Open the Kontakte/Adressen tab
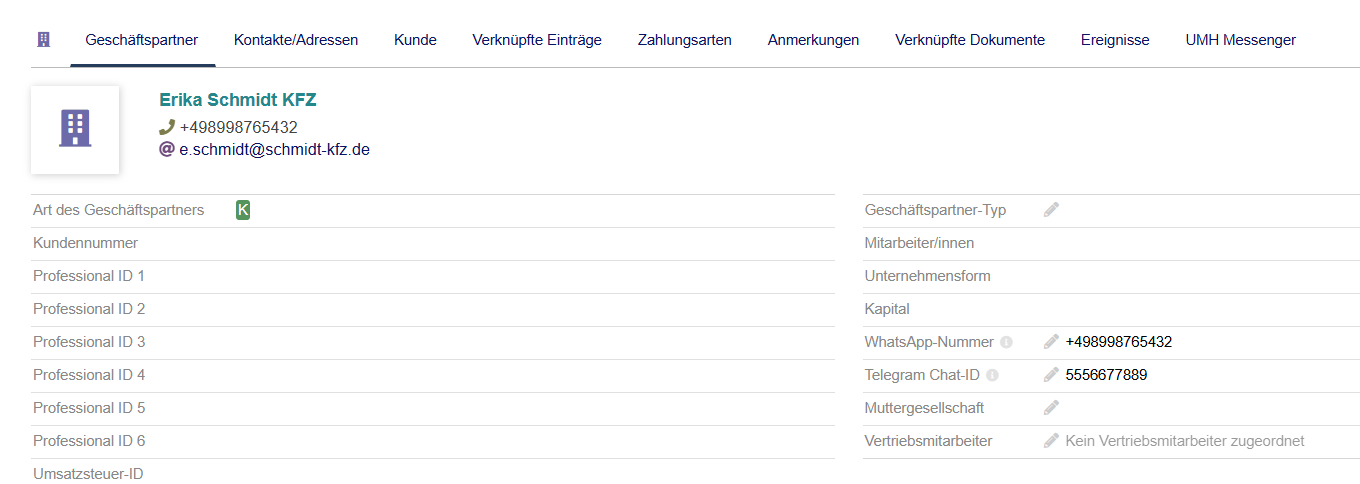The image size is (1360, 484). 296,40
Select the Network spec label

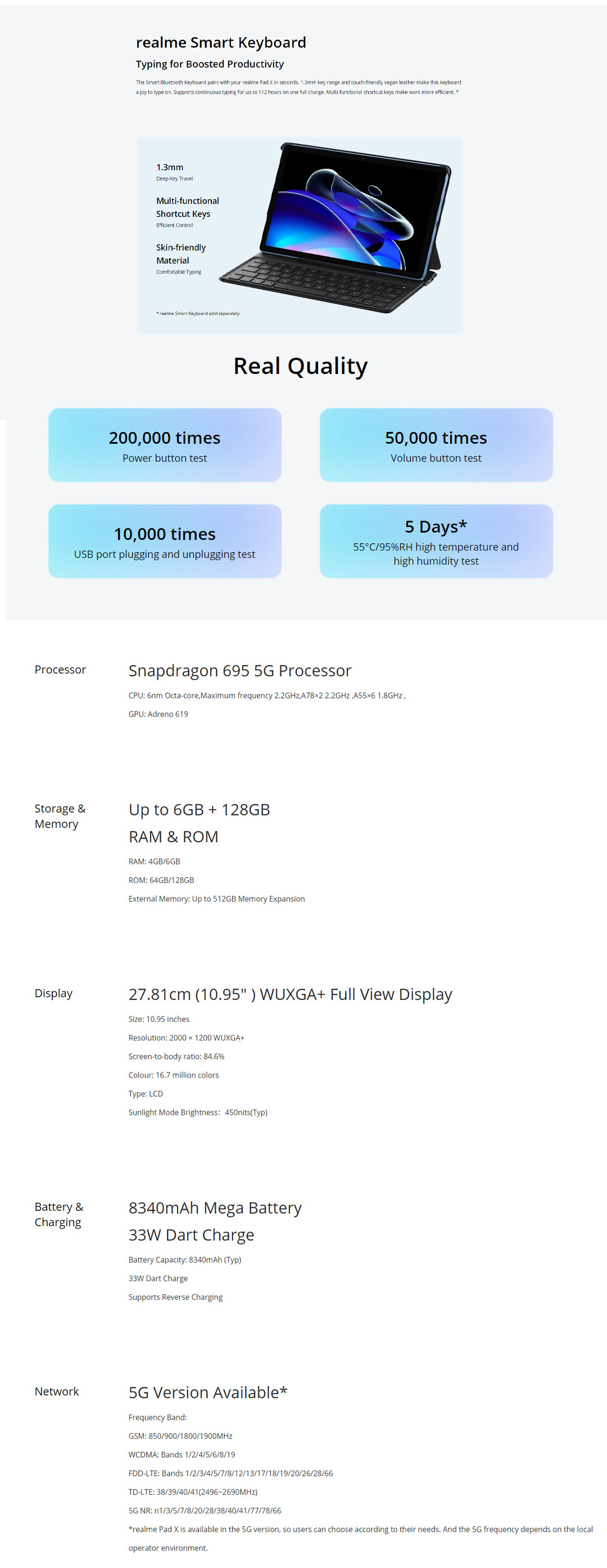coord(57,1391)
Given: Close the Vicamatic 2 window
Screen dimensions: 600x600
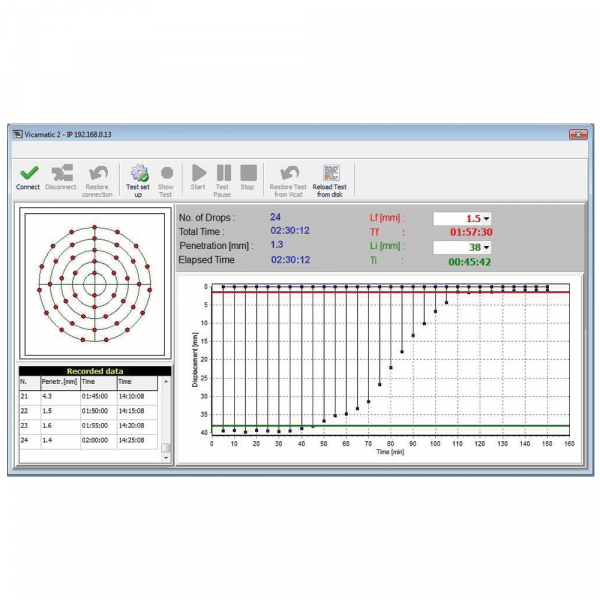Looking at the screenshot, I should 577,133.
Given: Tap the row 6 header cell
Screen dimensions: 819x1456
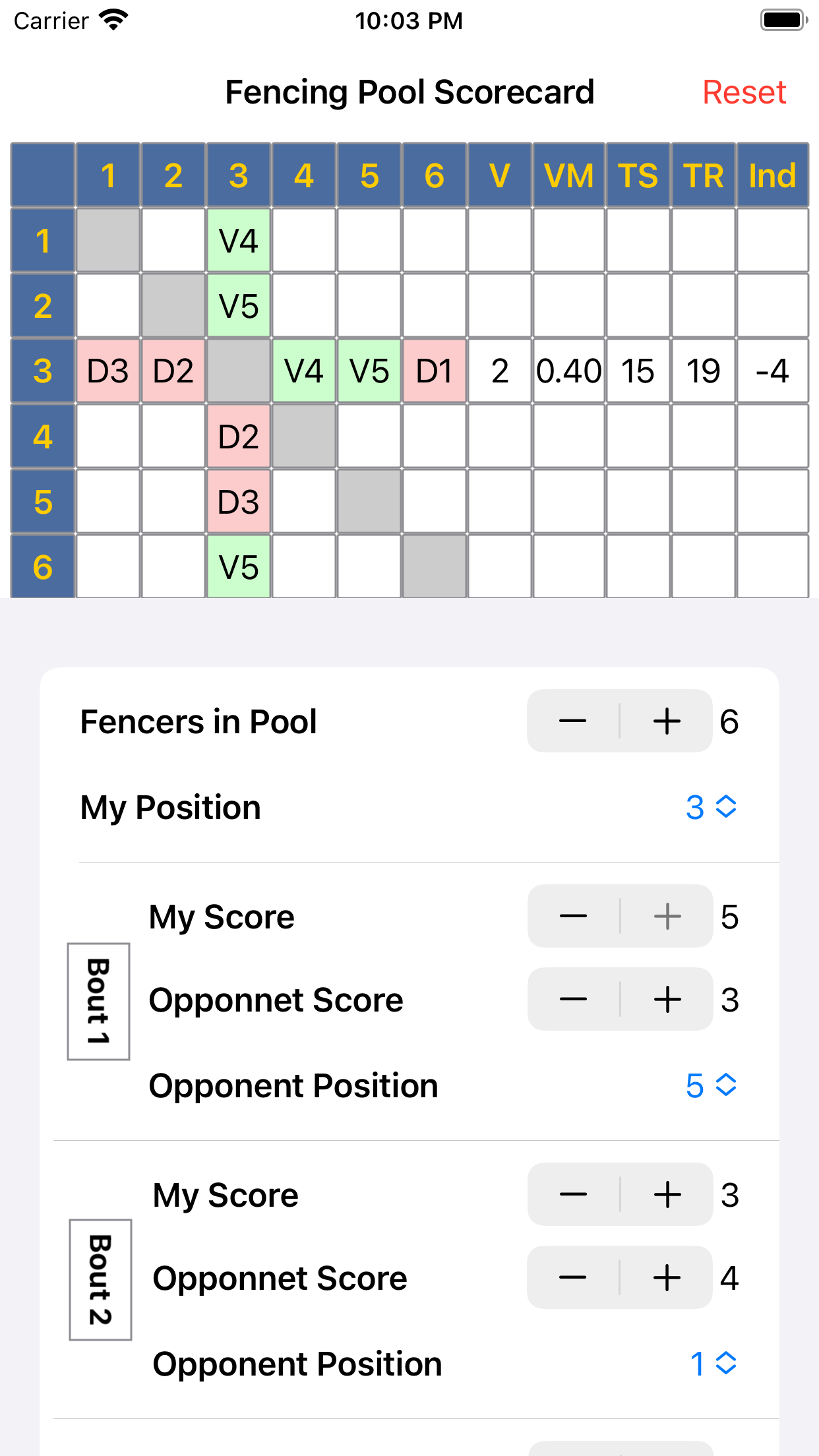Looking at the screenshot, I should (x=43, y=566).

::::::

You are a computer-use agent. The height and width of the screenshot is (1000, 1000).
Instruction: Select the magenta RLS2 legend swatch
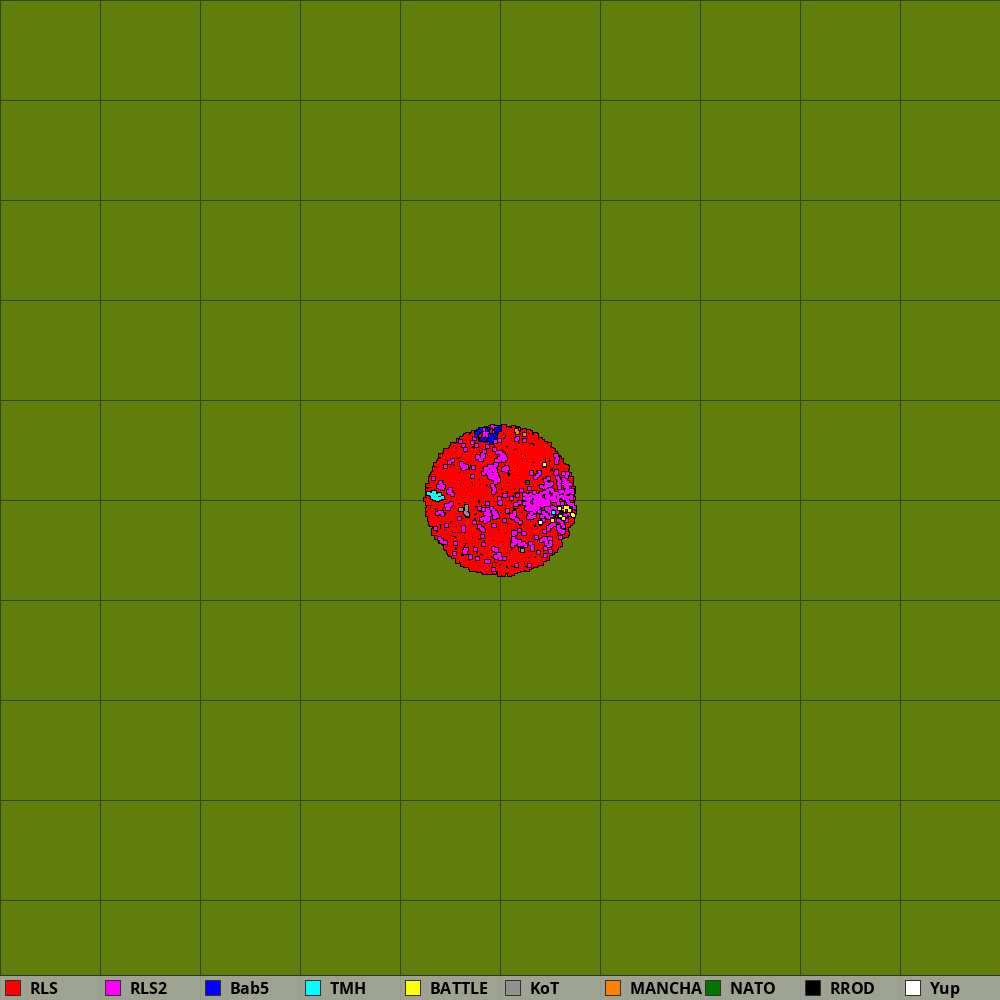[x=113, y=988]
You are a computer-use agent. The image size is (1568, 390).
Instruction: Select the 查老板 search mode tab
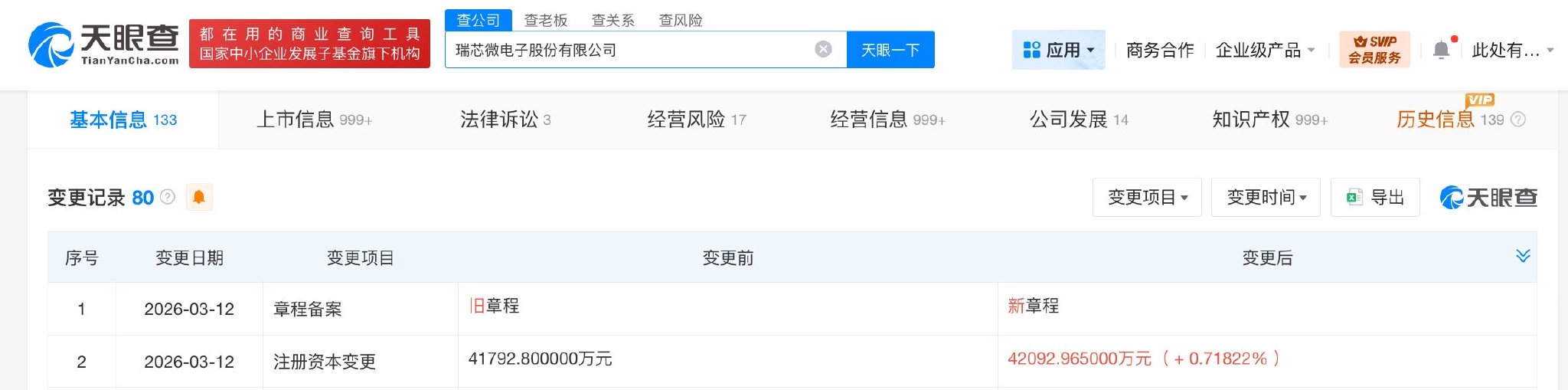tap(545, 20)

::::::

== What to work on ==
Only lines that hold the string "Given" belong in the answer, so copy every one of them from the records.

== Task result ==
Given: Close the Vicamatic 2 window
Given: Tap the row 6 header cell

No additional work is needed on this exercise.